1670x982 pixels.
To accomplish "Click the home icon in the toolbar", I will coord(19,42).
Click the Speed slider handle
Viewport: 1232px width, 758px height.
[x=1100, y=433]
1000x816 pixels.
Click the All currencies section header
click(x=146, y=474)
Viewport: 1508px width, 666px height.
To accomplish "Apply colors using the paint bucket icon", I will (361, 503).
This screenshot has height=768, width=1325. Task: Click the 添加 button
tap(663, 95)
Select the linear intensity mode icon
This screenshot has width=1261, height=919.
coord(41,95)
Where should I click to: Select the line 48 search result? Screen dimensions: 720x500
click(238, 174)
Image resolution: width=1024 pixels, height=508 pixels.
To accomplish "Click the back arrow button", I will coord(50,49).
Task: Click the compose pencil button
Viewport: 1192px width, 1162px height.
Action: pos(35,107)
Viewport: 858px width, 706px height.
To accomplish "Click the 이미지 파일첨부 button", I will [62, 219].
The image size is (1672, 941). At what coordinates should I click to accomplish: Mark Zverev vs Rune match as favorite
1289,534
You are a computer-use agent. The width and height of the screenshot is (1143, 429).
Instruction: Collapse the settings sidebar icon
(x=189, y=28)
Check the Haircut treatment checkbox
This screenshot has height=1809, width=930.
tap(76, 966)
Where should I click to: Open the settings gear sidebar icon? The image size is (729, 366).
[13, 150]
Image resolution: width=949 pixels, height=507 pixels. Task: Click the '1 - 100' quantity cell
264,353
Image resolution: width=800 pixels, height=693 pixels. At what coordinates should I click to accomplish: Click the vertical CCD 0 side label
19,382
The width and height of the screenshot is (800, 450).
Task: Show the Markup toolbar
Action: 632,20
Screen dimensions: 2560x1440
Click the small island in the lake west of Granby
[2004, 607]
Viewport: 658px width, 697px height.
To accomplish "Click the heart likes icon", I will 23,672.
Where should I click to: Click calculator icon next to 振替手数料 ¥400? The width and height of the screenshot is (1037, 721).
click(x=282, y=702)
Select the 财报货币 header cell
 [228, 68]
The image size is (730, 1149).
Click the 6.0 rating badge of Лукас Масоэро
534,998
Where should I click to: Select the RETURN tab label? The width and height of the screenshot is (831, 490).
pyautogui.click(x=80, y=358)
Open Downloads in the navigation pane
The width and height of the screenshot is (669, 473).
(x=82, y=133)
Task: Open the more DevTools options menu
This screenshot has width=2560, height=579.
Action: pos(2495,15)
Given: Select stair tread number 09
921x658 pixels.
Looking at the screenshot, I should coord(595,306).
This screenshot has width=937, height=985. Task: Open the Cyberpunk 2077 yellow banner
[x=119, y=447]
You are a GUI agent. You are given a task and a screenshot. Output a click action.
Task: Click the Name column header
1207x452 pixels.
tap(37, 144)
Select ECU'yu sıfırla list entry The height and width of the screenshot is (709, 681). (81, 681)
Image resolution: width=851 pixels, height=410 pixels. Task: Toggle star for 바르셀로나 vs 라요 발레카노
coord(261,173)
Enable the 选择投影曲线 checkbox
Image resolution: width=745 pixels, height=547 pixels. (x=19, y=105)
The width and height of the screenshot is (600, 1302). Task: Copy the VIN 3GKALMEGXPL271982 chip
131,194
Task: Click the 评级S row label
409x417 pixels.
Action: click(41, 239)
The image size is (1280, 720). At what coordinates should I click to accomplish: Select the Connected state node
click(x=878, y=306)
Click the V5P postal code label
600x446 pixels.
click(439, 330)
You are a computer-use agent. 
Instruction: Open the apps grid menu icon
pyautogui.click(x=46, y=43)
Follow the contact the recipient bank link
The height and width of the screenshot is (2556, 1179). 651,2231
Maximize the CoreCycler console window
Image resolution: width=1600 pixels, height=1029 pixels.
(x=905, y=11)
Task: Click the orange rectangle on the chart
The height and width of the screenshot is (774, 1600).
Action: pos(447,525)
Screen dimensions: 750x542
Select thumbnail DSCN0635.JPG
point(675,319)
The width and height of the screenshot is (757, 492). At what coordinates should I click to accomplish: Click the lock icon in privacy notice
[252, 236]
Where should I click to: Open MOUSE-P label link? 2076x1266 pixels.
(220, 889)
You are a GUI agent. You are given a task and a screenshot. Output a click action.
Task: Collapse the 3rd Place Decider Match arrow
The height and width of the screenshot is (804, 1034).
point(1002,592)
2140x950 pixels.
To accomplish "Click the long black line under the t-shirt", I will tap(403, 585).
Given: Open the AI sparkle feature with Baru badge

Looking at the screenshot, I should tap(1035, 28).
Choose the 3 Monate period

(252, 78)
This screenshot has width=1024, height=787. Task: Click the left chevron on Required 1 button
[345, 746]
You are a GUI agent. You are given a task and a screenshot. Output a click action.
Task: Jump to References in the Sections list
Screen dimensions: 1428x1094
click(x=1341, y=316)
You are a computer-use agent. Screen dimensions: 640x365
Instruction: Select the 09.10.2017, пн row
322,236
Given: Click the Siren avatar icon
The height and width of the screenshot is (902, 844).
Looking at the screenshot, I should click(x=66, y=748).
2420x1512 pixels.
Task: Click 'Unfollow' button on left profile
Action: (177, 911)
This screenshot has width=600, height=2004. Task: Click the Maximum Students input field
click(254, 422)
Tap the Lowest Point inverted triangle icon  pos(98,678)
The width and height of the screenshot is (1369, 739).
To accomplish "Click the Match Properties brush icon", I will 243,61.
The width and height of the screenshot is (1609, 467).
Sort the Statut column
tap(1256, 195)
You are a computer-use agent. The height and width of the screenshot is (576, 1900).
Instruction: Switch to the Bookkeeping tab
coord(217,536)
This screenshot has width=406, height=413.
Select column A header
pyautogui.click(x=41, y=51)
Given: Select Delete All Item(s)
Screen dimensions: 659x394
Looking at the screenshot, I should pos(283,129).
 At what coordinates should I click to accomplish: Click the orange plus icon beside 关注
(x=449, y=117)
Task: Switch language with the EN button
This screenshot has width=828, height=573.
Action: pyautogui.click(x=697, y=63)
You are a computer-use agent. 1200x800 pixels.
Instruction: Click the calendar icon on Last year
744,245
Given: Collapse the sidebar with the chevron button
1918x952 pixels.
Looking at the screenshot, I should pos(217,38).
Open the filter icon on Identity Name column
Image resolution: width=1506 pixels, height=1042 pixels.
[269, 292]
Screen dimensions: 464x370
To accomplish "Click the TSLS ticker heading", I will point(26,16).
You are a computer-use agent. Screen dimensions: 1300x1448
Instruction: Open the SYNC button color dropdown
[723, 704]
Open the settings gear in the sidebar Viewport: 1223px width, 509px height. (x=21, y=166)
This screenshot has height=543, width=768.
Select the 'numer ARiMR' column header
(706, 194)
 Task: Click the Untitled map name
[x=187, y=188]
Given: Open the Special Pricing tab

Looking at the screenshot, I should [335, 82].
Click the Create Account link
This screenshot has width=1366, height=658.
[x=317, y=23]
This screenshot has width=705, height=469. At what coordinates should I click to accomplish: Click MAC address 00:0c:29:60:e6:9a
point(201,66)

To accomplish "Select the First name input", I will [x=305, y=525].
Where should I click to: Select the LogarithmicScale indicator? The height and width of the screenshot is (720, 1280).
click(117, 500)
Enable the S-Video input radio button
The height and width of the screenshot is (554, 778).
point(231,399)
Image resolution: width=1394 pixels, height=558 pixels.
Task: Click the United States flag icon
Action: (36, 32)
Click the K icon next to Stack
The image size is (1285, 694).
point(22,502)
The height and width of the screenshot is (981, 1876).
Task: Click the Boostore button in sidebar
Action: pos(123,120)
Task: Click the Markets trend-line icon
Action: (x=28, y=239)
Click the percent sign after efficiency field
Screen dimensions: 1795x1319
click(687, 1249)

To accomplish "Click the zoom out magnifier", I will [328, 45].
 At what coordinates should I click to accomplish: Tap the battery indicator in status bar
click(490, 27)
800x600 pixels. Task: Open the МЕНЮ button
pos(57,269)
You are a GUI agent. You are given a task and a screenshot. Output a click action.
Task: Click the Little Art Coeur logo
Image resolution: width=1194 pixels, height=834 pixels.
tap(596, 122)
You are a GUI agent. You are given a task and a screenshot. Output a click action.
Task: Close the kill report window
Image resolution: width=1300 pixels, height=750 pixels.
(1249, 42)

# # # # #

## Description of the task
With the line holding "Click the All currencies section header" as the first and the line holding "Image resolution: width=1024" as the last, please transcribe exactly the lines of the material above in that range and nothing else.

## Response
Click the All currencies section header
click(x=146, y=474)
Viewport: 1508px width, 666px height.
To accomplish "Apply colors using the paint bucket icon", I will (361, 503).
This screenshot has height=768, width=1325. Task: Click the 添加 button
tap(663, 95)
Select the linear intensity mode icon
This screenshot has width=1261, height=919.
coord(41,95)
Where should I click to: Select the line 48 search result? Screen dimensions: 720x500
click(238, 174)
Image resolution: width=1024 pixels, height=508 pixels.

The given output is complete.